- What you will do:
**A.** Quote the computer vision lecture word for word, from "Classification, there is" up to and including "perception is occlusion.".
**B.** According to the computer vision lecture, what is the idea behind using deep neural networks for images? Answer in one to three sentences.

Because the human vision system and the computer vision system is a little bit more similar in these regards. The structure of the human visual cortex is in layers. And as information passes from the eyes to the parts of the brain that make sense of the raw sensor information, higher and higher order representations are formed.

This is the inspiration, the idea behind using deep neural networks for images. Higher and higher order representations are formed through the layers. The early layers, taking in the very raw sensory information and extracting edges, connecting those edges, forming those edges to form more complex features and finally into the higher order semantic meaning that we hope to get from these images.

In computer vision, deep learning is hard. I'll say this again, the illumination variability is the biggest challenge or at least one of the biggest challenges in driving for visible light cameras. Pose variability, the objects, as I'll also discuss about some of the advances from Jeff Hinton and the capsule networks, the idea with neural networks as they are currently used for computer vision are not good with representing variable pose.

These objects in images and this 2D plane of color and texture look very different numerically when the object is rotated and the object is mangled and shaped in different ways. The deformable truncated cat. Inter-class variability, for the classification task which would be an example today throughout to introduce some of the networks over the past decade that have received success and some of the intuition and insight that made those networks work.

Classification, there is a lot of variability inside the classes and very little variability between the classes. All of these are cats at top, all of those are dogs at bottom. They look very different and the other, I would say the second biggest problem in driving perception, visible light camera perception is occlusion.

When part of the object is occluded, due to the three-dimensional nature of our world, some objects in front of others and they occlude the background object and yet we're still tasked with identifying the object when only part of it is visible. And sometimes that part, I told you there's cats, is very hardly visible.

Here we're tasked with classifying a cat when just an ear is visible, just the leg. And on the philosophical level, as we'll talk about the motivation for our competition here, here's a cat dressed as a monkey eating a banana. On a philosophical level, most of us understand what's going on in the scene.

In fact, a neural network, today successfully classified this image, this video as a cat. But the context, the humor of the situation, and the fact that you could argue it's a monkey, is missing. And what else is missing is the dynamic information, the temporal dynamics of the scene. That's what's missing in a lot of the perception work that has been done to date in the autonomous vehicle space in terms of visible light cameras.

And we're looking to expand on that. That's what SegFuse is all about. Image classification pipeline, there's a bin with different categories inside each class, cat, dog, mug, hat. Those bins, there's a lot of examples of each. And you're tasked with, when a new example comes along you've never seen before, to put that image in a bin.

- Supplied records:
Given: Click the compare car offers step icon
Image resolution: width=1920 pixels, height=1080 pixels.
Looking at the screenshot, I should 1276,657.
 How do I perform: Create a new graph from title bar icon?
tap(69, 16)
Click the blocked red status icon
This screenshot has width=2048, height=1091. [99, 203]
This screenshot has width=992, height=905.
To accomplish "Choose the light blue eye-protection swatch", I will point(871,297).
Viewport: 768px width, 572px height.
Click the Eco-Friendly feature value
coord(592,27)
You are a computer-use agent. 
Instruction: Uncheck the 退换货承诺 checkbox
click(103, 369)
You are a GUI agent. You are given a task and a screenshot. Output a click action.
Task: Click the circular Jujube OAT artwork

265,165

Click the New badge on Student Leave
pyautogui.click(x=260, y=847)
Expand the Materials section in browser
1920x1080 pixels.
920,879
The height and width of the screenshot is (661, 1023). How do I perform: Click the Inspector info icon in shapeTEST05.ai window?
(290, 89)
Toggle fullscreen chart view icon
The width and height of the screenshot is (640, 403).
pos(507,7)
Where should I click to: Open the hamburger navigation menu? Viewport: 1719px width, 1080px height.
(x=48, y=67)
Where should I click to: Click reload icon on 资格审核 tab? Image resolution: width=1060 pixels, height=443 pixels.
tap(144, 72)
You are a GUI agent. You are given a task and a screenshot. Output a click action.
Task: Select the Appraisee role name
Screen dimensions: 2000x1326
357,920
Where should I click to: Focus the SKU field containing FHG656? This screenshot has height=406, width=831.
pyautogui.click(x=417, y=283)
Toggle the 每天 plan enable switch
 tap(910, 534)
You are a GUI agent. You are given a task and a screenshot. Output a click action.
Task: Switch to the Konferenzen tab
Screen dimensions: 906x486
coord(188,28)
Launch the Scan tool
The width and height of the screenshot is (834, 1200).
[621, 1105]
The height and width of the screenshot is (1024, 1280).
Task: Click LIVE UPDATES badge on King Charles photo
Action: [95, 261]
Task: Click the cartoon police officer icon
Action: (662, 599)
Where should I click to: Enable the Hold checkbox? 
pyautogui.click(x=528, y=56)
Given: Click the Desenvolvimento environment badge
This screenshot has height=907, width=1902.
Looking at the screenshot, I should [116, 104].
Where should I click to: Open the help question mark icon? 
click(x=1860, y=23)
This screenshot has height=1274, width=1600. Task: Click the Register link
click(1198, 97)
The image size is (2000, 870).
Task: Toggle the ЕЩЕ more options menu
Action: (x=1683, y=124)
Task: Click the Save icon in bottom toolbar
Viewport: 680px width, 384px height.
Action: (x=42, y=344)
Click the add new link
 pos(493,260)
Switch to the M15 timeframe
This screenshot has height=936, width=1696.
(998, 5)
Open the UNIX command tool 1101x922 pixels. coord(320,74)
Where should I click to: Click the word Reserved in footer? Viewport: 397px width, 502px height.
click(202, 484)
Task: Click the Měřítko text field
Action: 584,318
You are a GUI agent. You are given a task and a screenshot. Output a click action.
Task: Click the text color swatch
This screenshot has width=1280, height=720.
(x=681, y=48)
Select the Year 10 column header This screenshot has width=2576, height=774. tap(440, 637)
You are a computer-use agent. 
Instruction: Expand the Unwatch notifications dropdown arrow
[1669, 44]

- Outputs:
**A.**
Classification, there is a lot of variability inside the classes and very little variability between the classes. All of these are cats at top, all of those are dogs at bottom. They look very different and the other, I would say the second biggest problem in driving perception, visible light camera perception is occlusion.

**B.** The human visual cortex is structured in layers, and higher and higher order representations form as information passes from the eyes to the parts of the brain that interpret it. Deep neural networks copy this idea. Their early layers take in raw sensory information and extract edges, later layers combine these into more complex features, and the final layers reach higher order semantic meaning.